Software pricing always followed the usual economic rules of supply and demand, but the sale of a one time license on a computer by computer basis proved a successful distribution model. Software prices did not necessarily decline along with hardware prices, but the cost relative to processing power declined as hardware capabilities improved. Software offered more features and functionality over time even given a relatively fixed price. This cycle of improvement triggered a upgrade cycle that produced recurring revenues of software companies.
Microsoft always offered enterprise and consumer versions of licenses for the same basic functionality given differences in willingness and ability to pay, and maximizing sales always meant preventing software from getting loaded on more than one computer. The per computer model started to show its age wiht the emergence of multi-core chips and the expanding share of multi-processor computers. Linking licenses to the physical computer gets problematic when the capability of individual computers diverge. The elimination of the one time license in an on-premise context demands an entirely different approach.
Microsoft adapted to changes in the number of processers per computer by assigning licenses as a function of processor count. Some companies have linked licenses to core count. These changes do not necessarily reflect an increasing utility of software from an end user perspective, so these escalating costs contribute to the growing interest in open source offers in a number of categories. The lack of a standard unit of compute resources noted previously contributes to the chaos, but settling on a standard compute unit does not solve the problem software pricing. Software pricing needs to obtain a direct relationship with the associated value proposition.
Salesforce charges license fees as a function of the number of users. The fees may go up and down as a function of the volume or contract duration, but the fees do not have a direct relation to the underlying compute resources consumed.
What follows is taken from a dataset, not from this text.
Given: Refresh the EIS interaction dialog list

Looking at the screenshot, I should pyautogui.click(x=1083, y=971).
The cost of implementation almost certainly go down over time for each Salesforce user, but the pricing reflects the existence of competitive offers more than direct costs. The same applies in the case of Windows or any other software offer in the need to demonstrate value independent of the cost performance improvements of underlying hardware.
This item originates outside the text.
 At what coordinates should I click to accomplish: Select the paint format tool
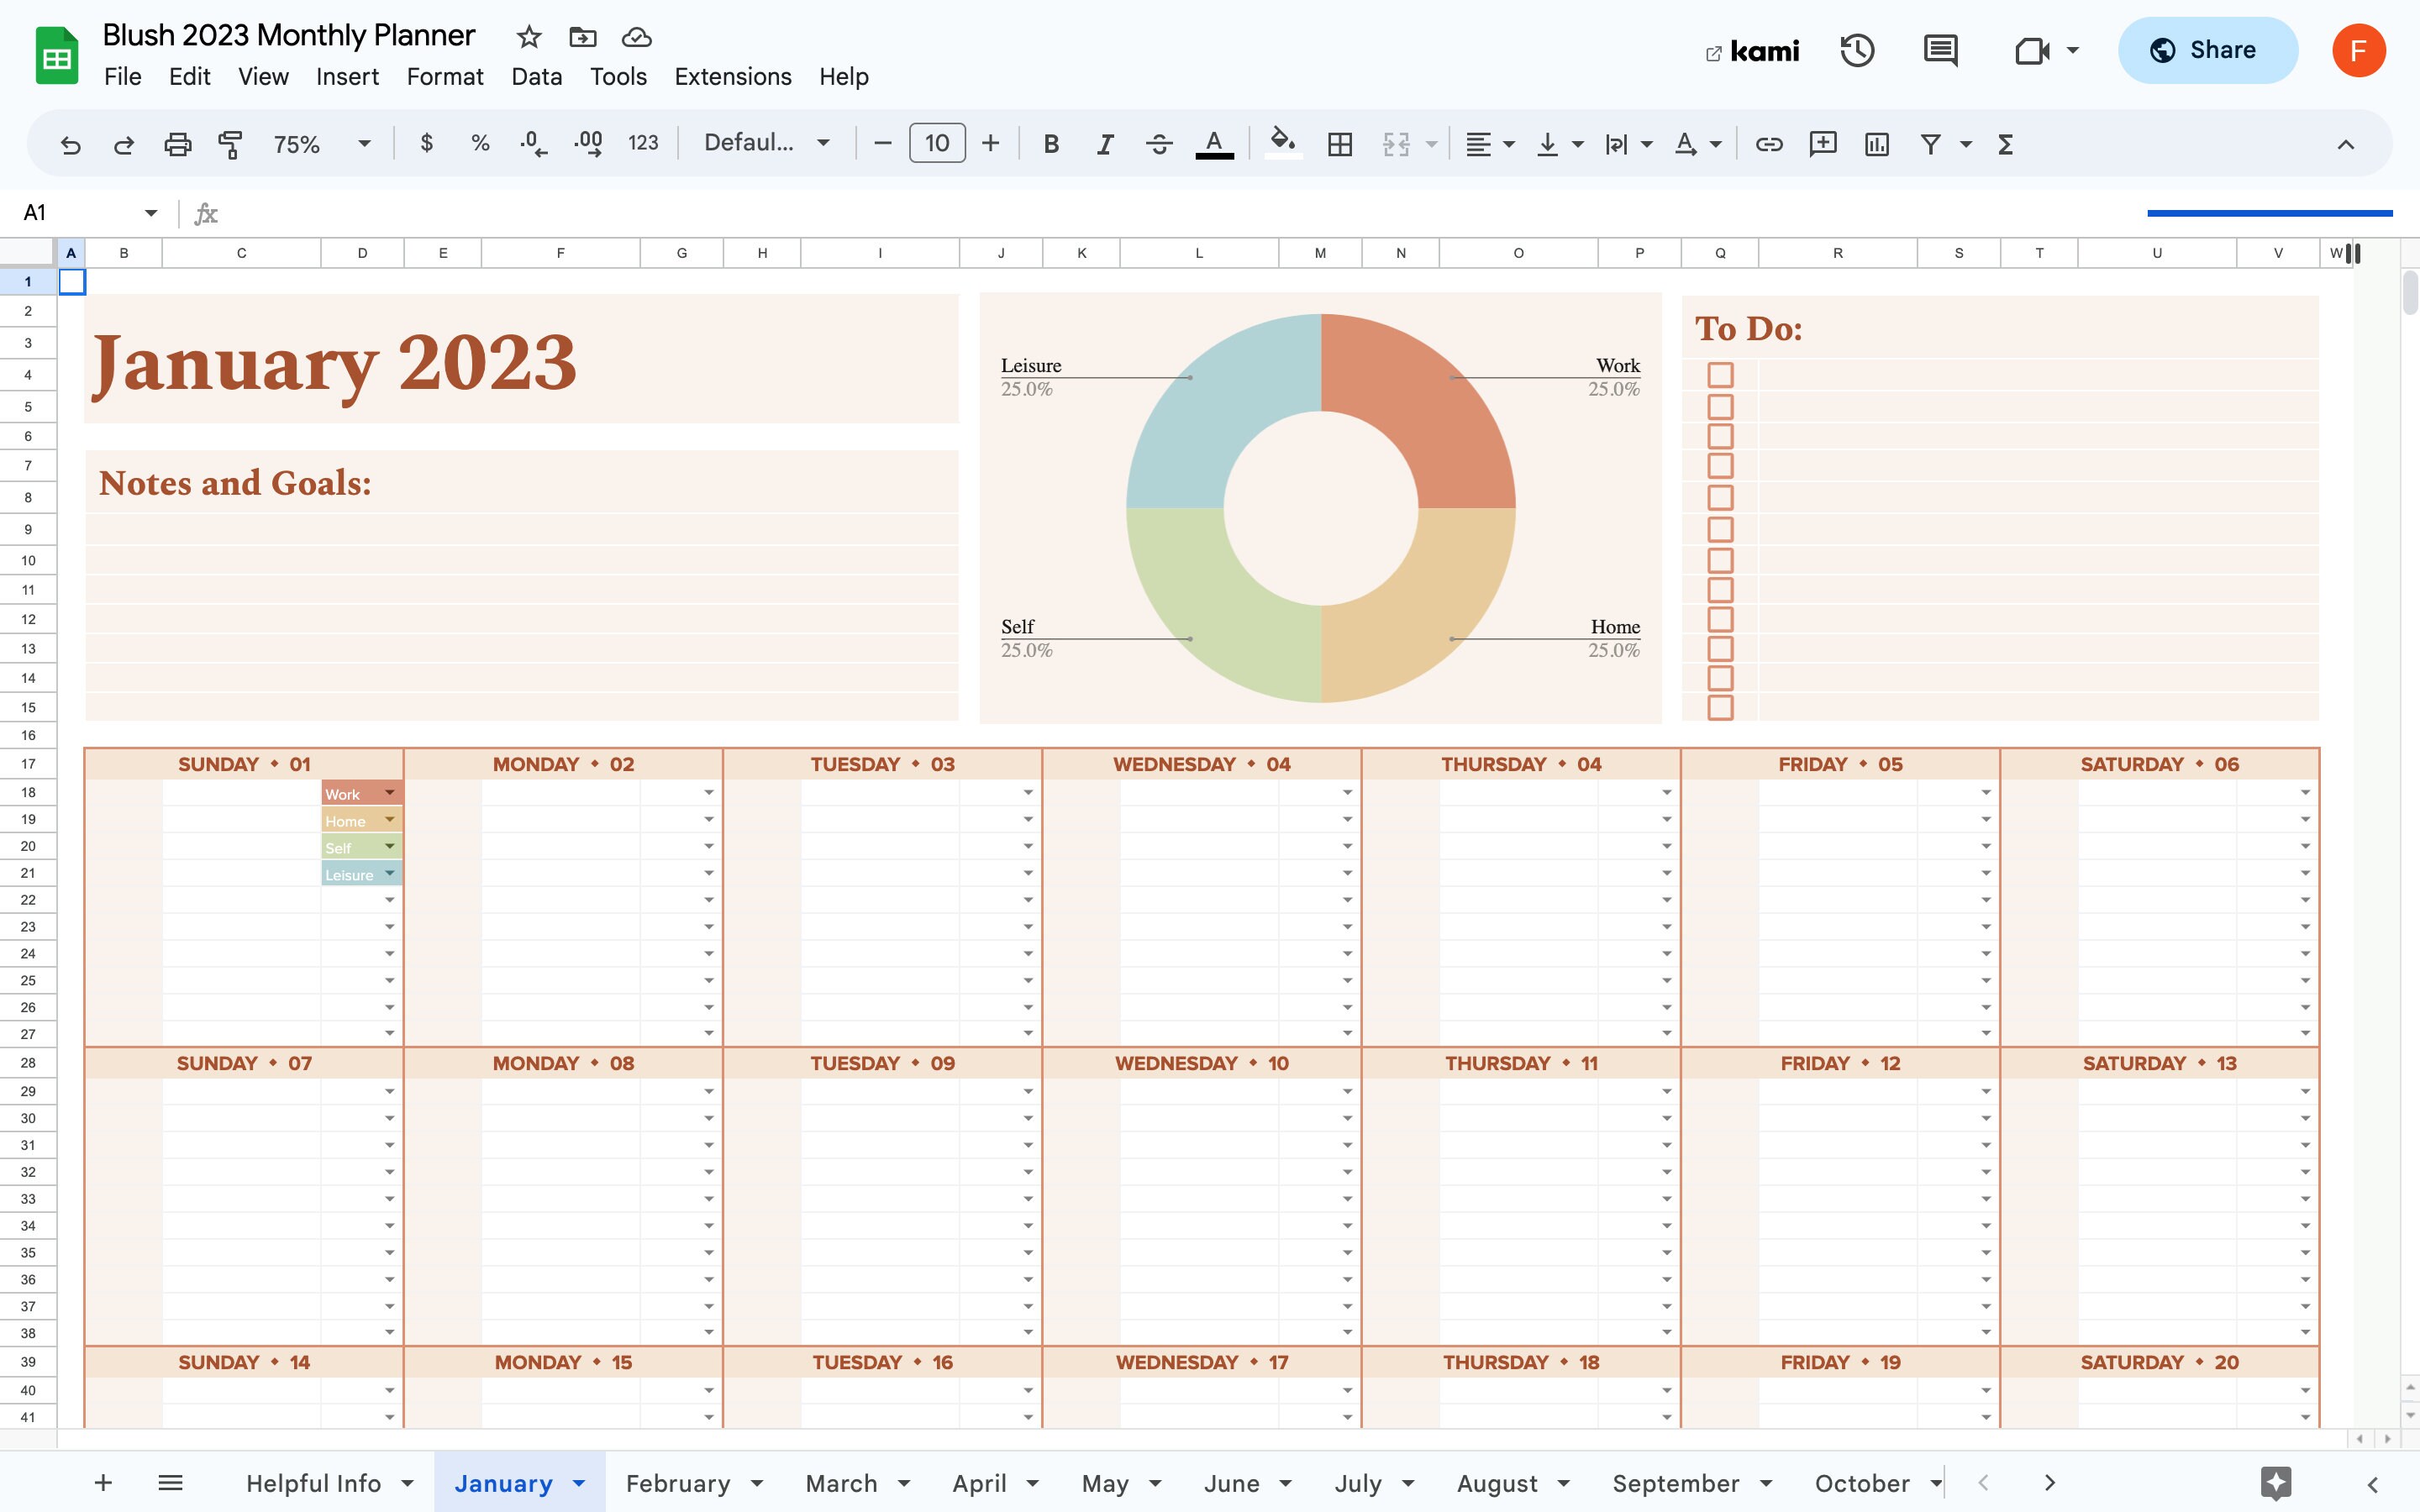tap(229, 144)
VMWare pricing links to the number of virtual machines rather than the underlying hardware. Oracle licenses remained tied to hardware. The Oracle approach means deployments get less expensive with each subsequent generation of processors from Intel and AMD. The absence of debate about pricing represents additional evidence of the relatively modest degree of deployment momentum, but a cloud deployment model charging $12,600 for a Windows license seems unlikely to `displace on-premise options offering the same functionality for 5% or so the of cost.